* _Problem to work on_:
Where the line containing "The width and height of the screenshot is (967, 859)." appears below, begin there and reproduce each line exactly through the last one, omitting pictures.

Collected data entries
- - -
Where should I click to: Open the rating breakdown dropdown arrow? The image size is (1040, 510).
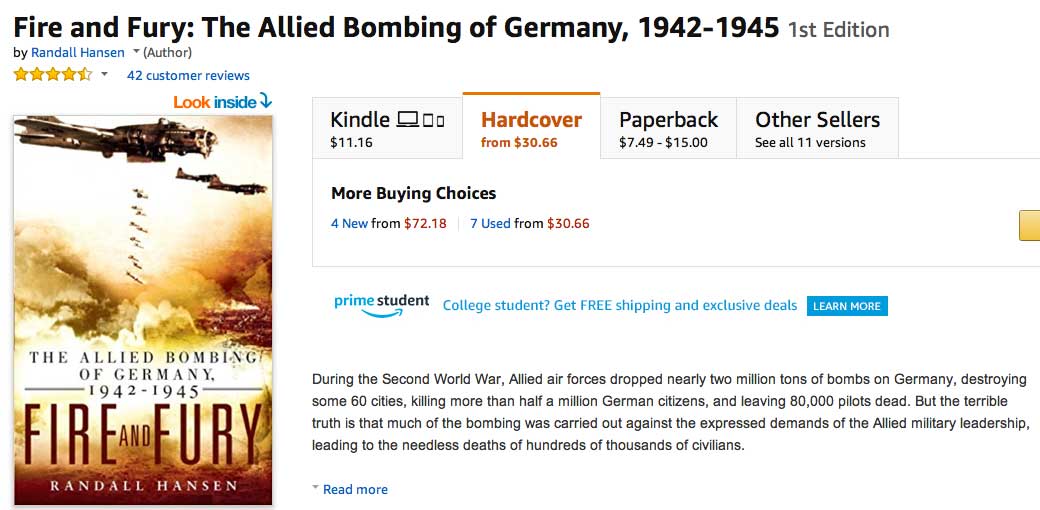click(104, 75)
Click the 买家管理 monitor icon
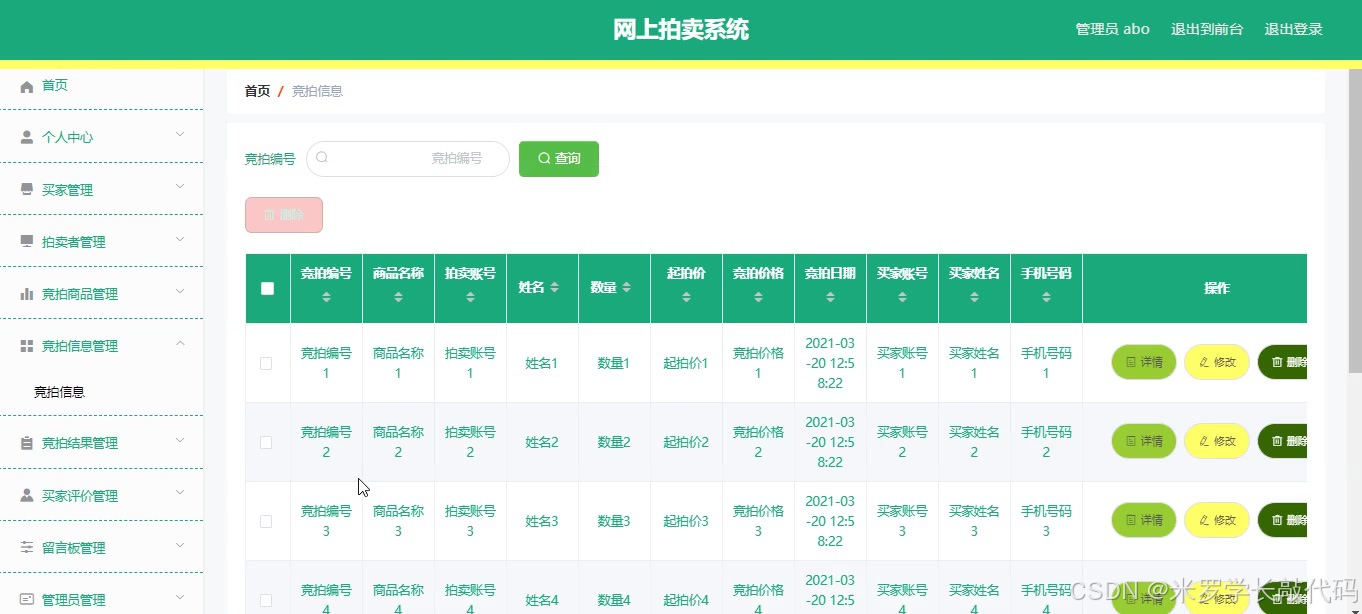The width and height of the screenshot is (1362, 614). pos(28,188)
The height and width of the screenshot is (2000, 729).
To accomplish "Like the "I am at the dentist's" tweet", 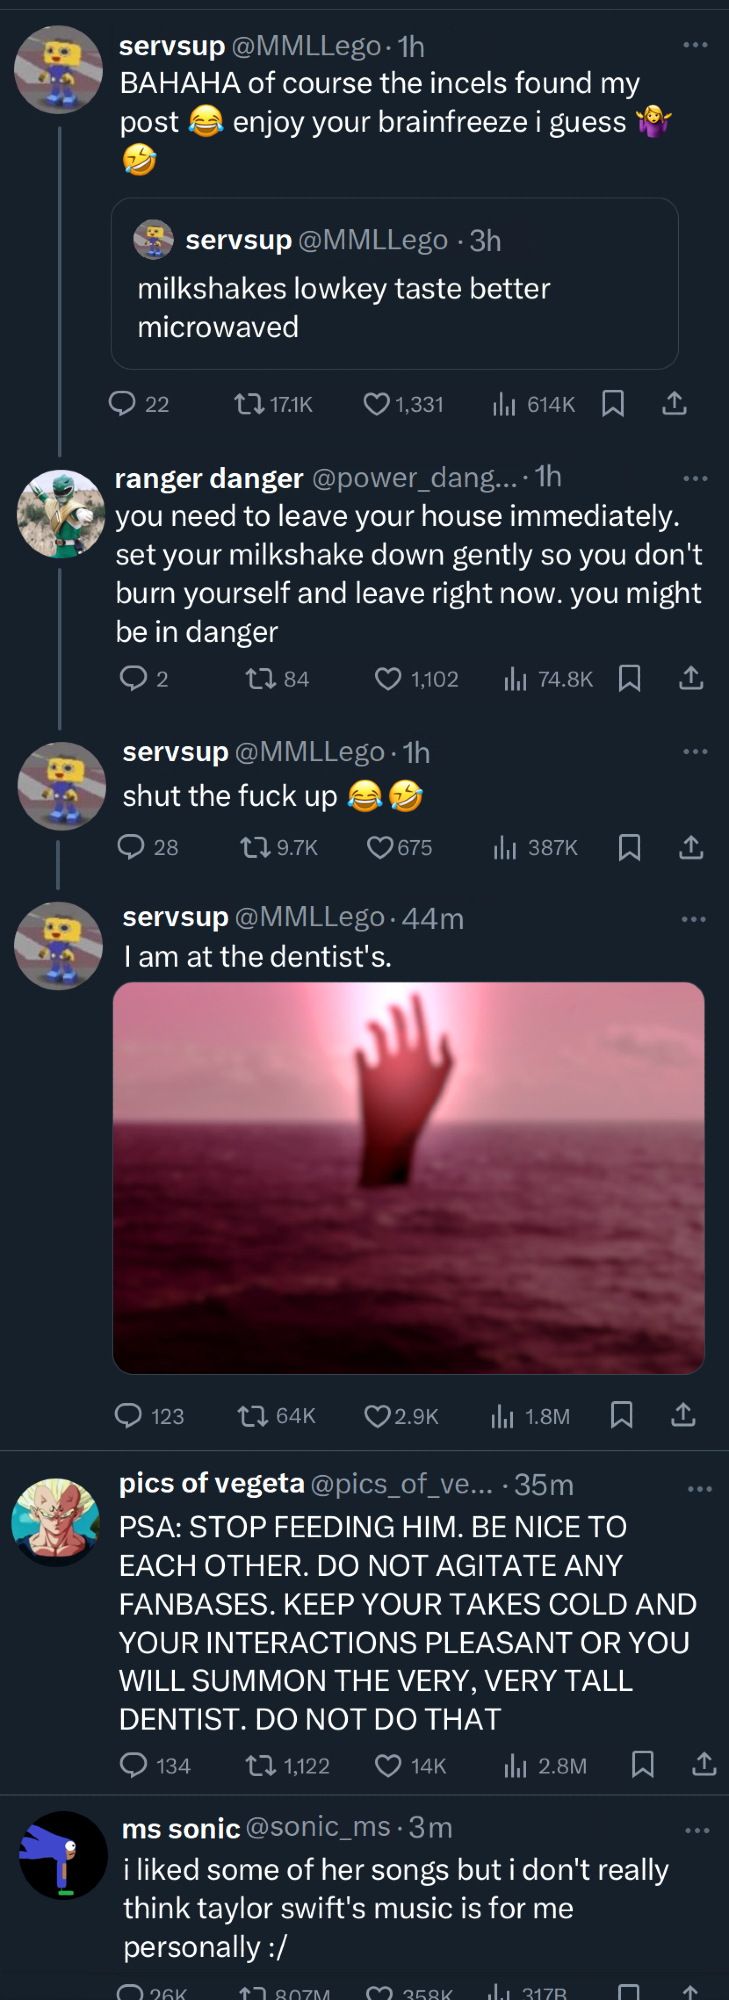I will (377, 1416).
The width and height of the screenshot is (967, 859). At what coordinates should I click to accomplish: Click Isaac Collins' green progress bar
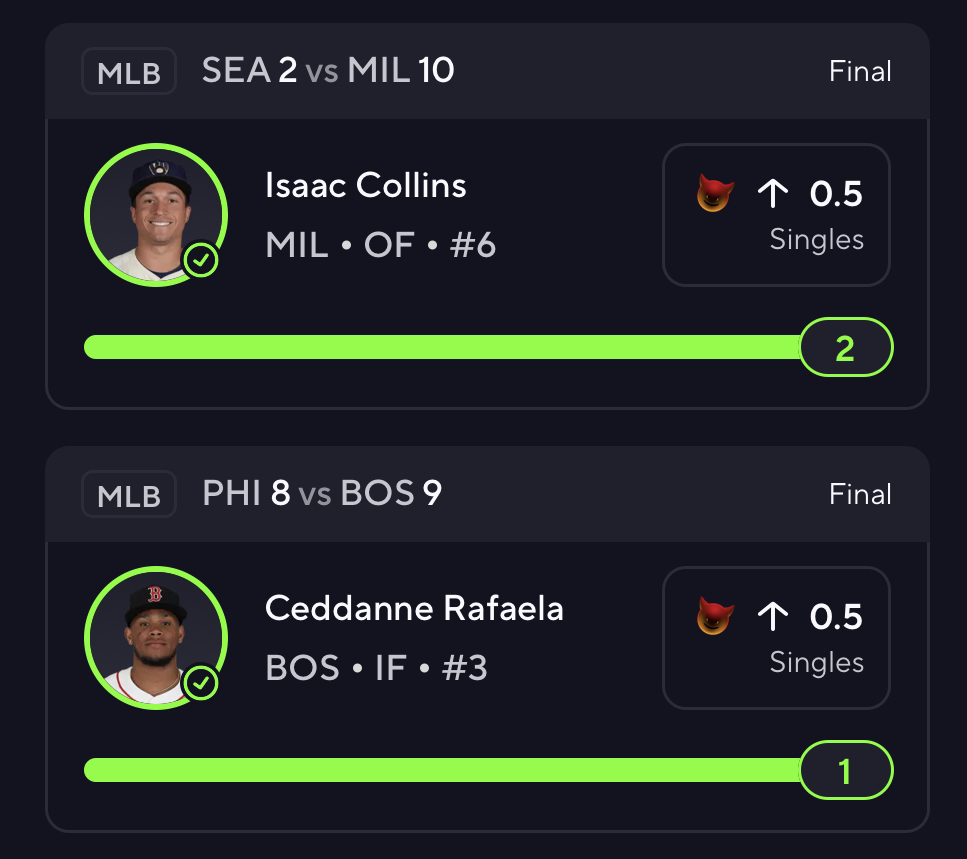[x=440, y=347]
- - -
* _Result for this task_:
The width and height of the screenshot is (967, 859). At what coordinates should I click to accomplish: Click Isaac Collins' green progress bar
[x=440, y=347]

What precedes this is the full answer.